• Exercise: If a line in the entries contains the string "agent", include that line in your answer.

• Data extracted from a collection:
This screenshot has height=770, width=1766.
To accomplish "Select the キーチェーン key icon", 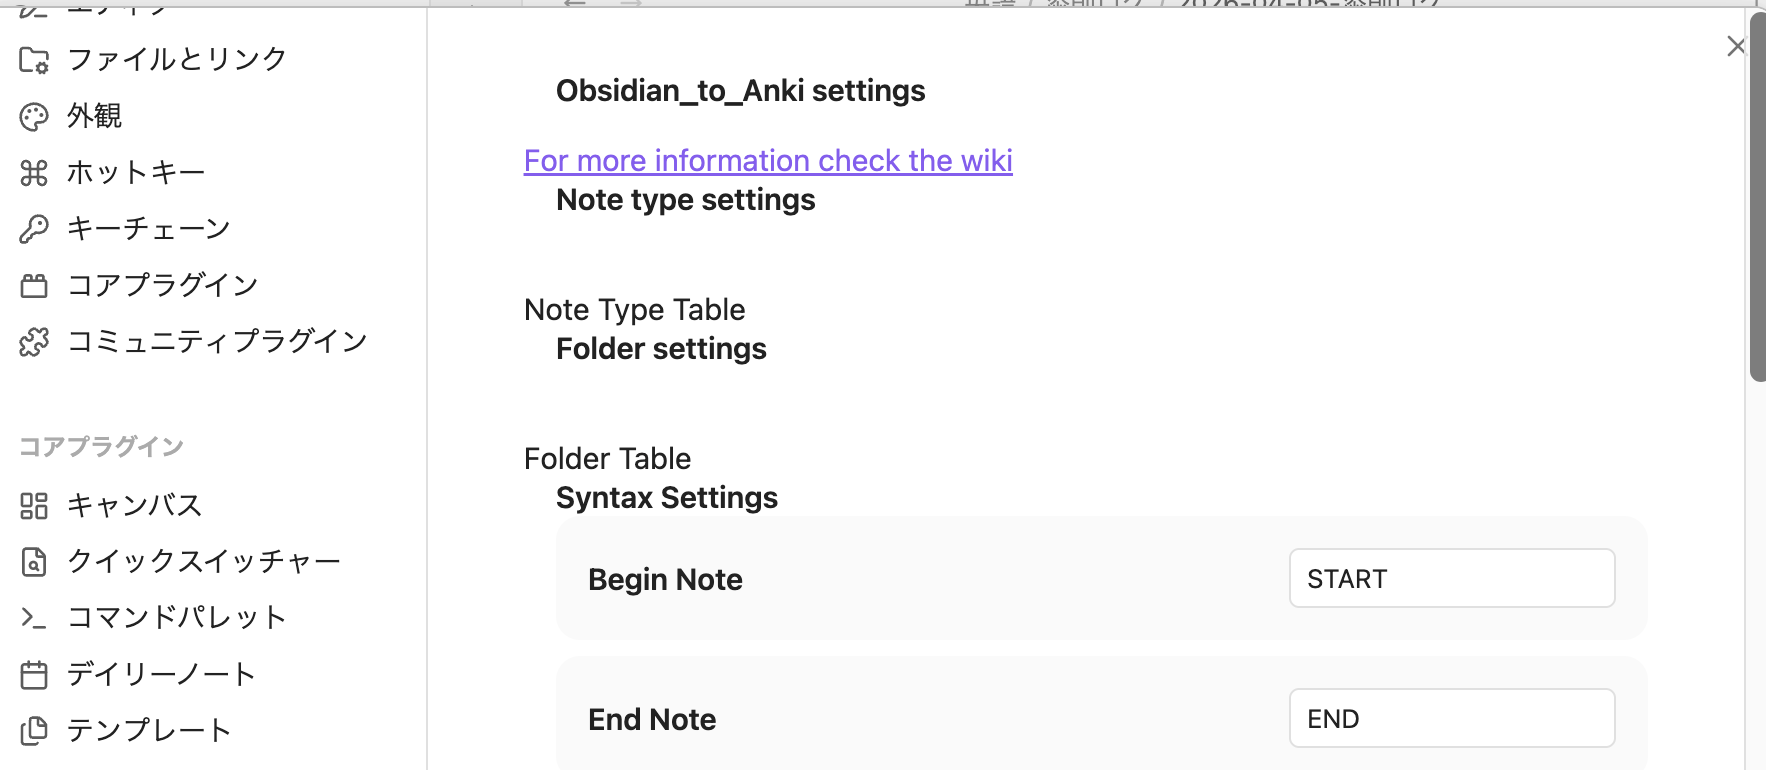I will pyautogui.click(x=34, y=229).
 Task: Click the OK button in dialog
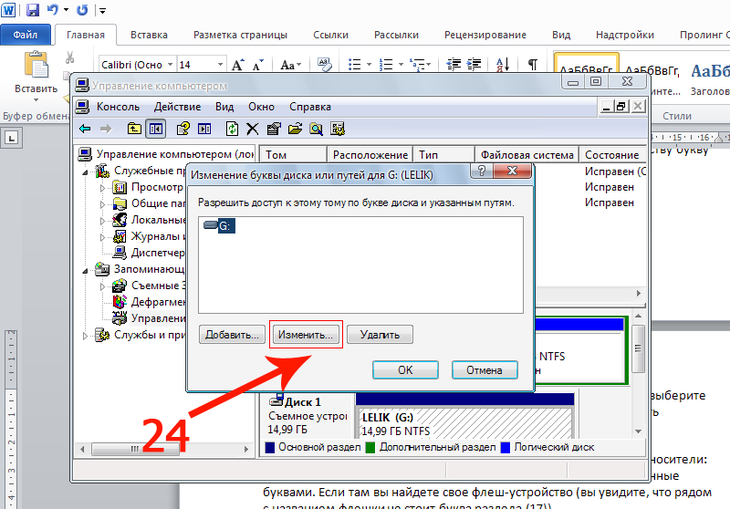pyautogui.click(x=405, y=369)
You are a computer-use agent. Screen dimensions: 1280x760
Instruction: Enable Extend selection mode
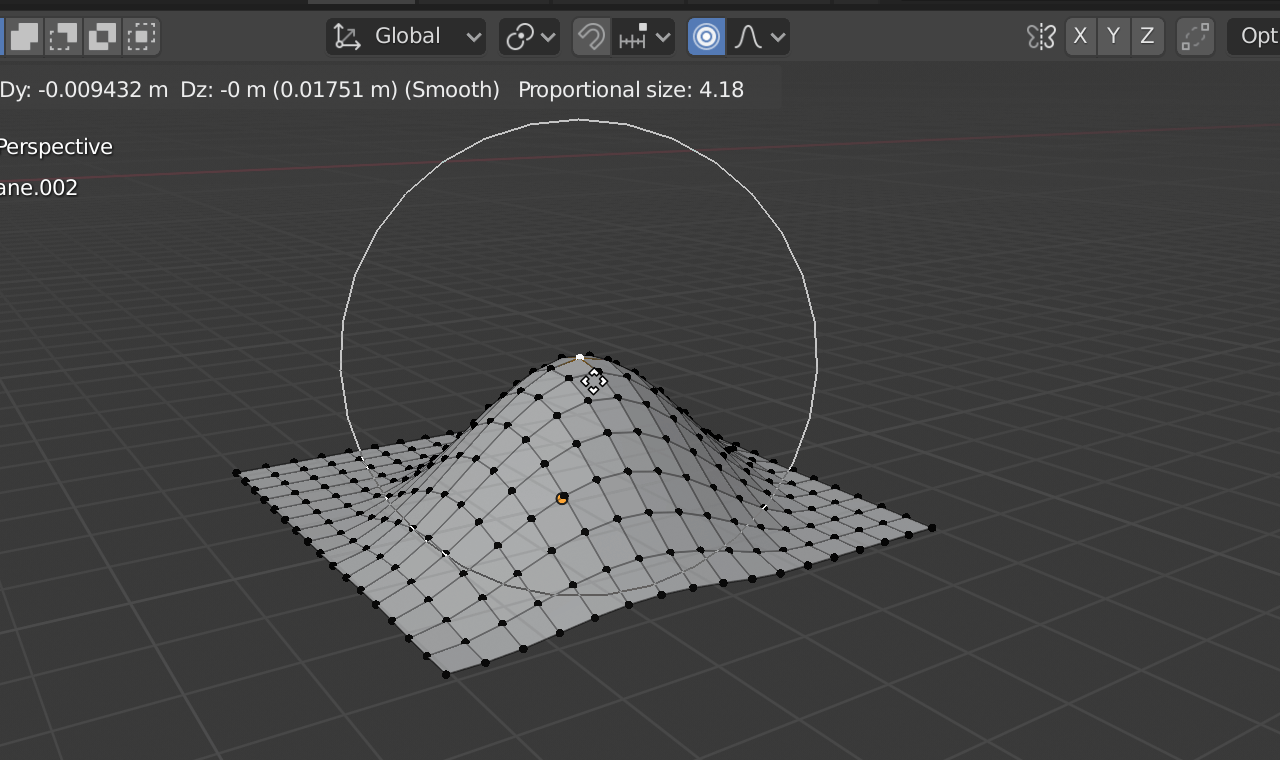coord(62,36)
--
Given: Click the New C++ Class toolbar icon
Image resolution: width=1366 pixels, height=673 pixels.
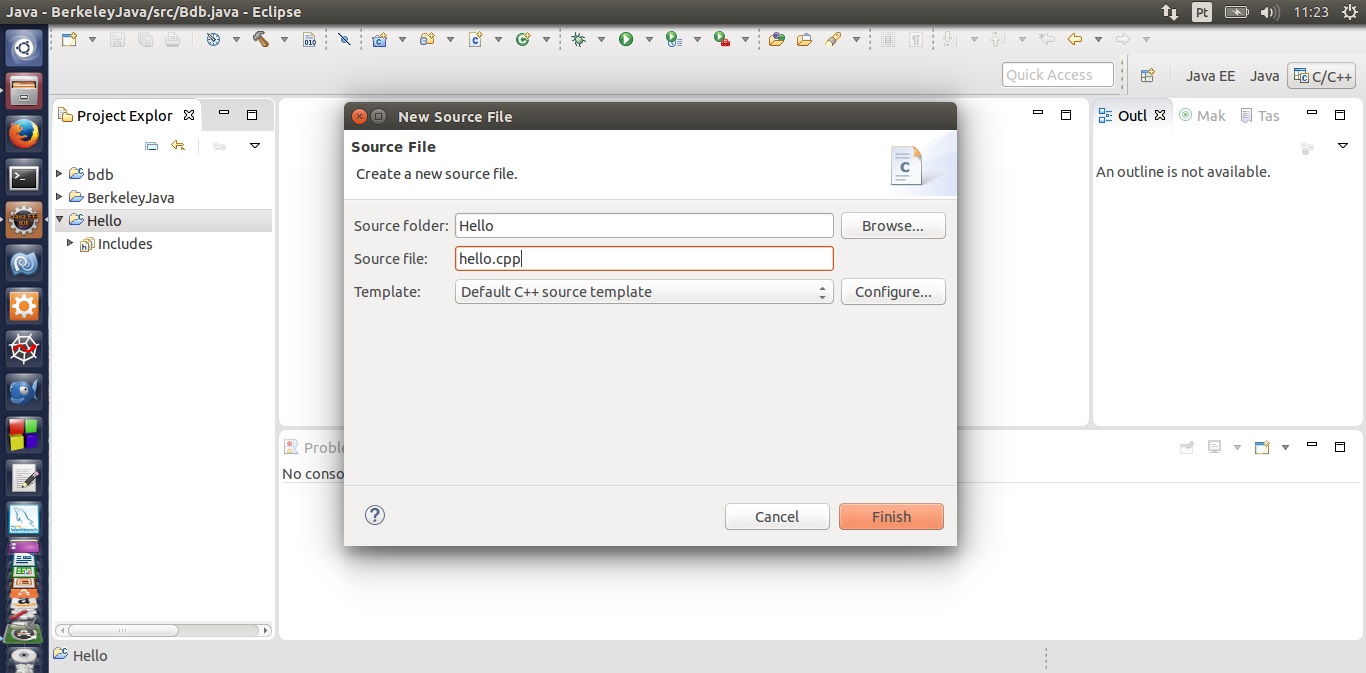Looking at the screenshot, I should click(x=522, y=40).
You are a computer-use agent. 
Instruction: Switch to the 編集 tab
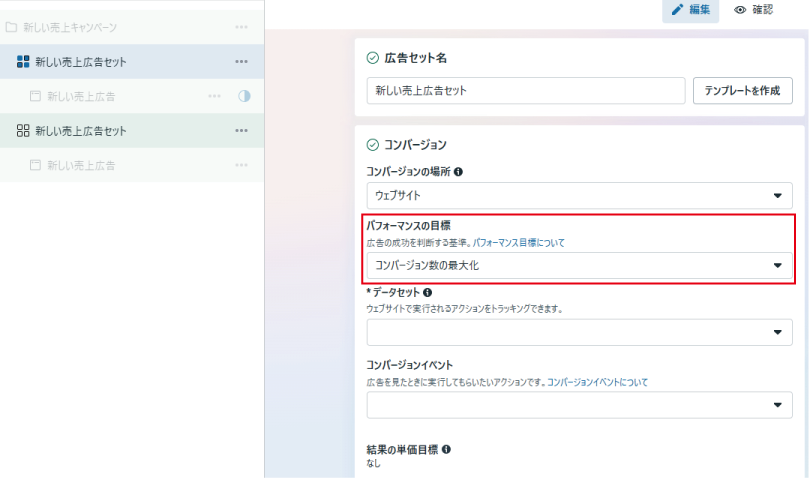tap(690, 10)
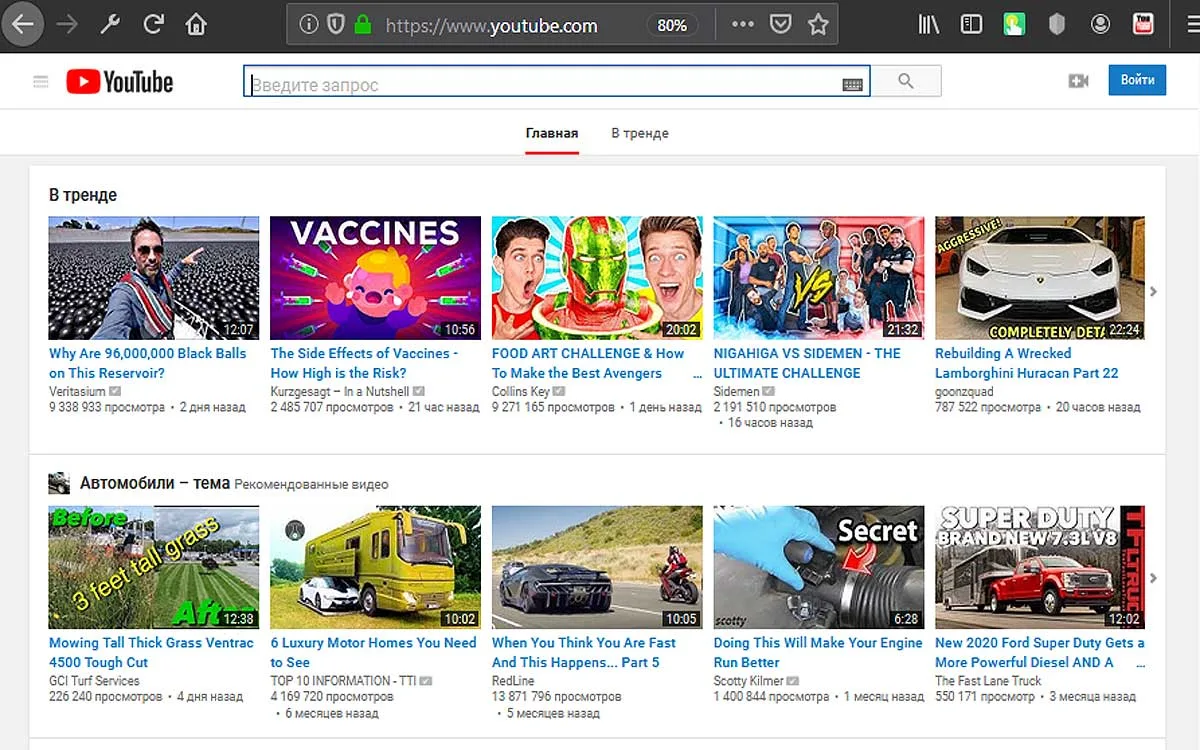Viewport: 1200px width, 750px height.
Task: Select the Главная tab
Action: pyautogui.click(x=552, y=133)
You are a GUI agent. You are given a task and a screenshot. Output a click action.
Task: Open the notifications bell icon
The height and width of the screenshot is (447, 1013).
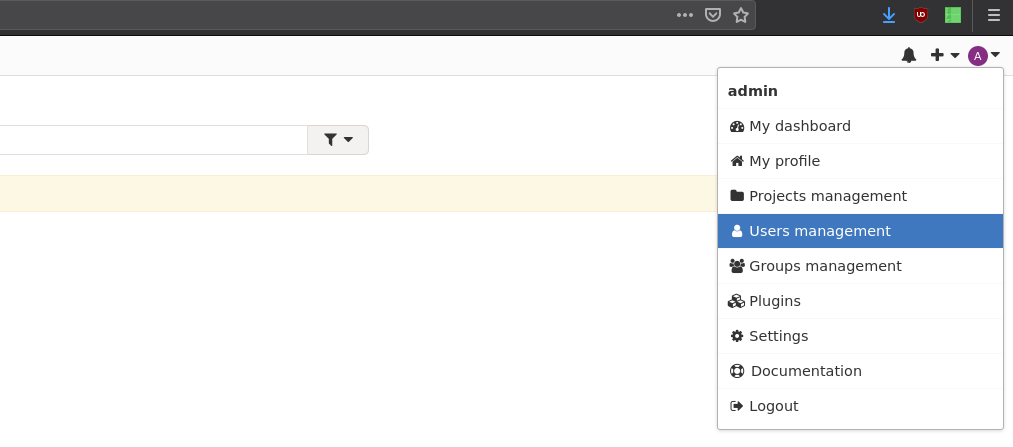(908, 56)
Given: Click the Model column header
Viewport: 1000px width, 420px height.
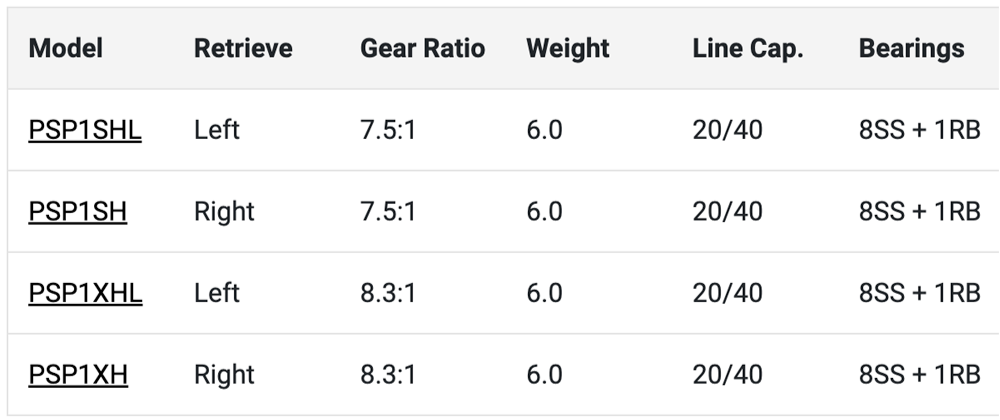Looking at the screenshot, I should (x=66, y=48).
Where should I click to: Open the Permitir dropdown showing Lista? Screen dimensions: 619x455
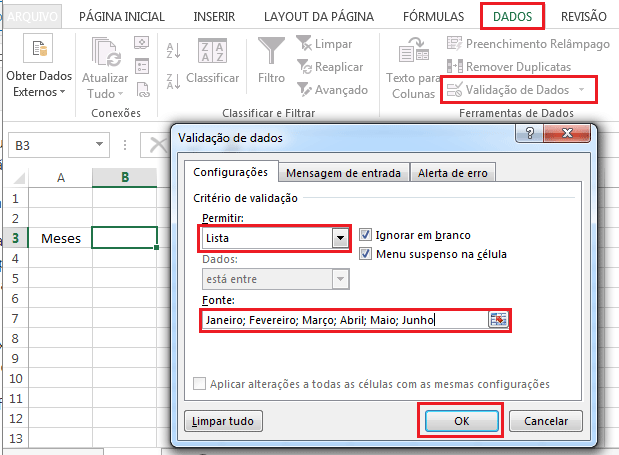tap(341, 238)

• Result of the exercise:
You are a computer-use agent. Screen dimensions: 1280x760
You are a computer-use agent. 
You are a GUI agent. You are given a task and a screenshot. Output a click action.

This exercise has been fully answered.